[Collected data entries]

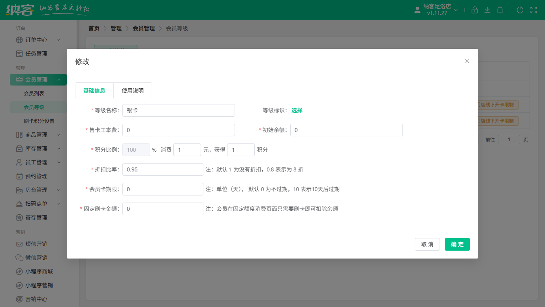Click the download icon in top bar
545x307 pixels.
(x=487, y=10)
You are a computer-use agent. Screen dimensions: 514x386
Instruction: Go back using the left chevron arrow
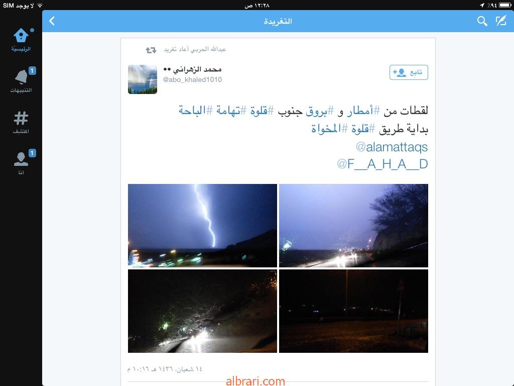52,21
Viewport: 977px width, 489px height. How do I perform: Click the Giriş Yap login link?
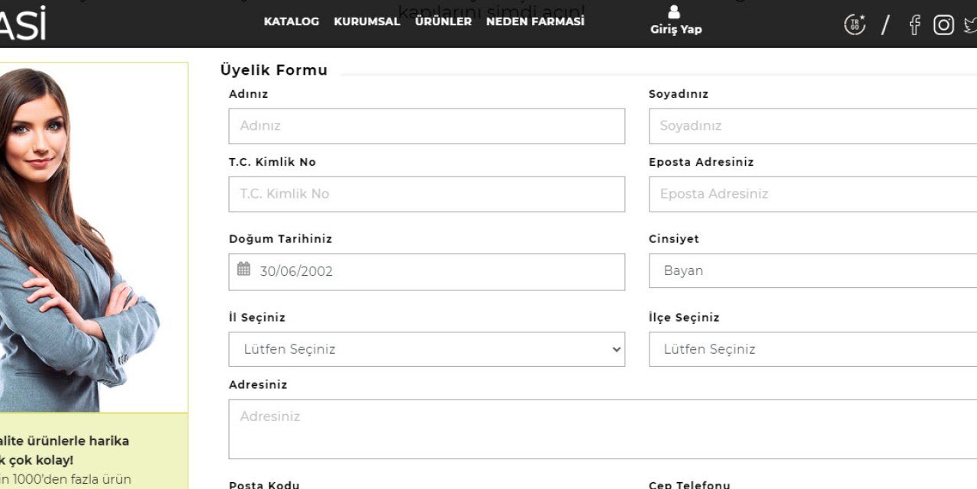[x=676, y=29]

» Directions:
Copy out every line of the records above word for word, leaving out the pictures.

» Result below:
Click the download icon in top bar
545x307 pixels.
(x=487, y=10)
You are a computer-use agent. Screen dimensions: 514x386
Instruction: Go back using the left chevron arrow
52,21
Viewport: 977px width, 489px height. How do I perform: Click the Giriş Yap login link?
[x=676, y=29]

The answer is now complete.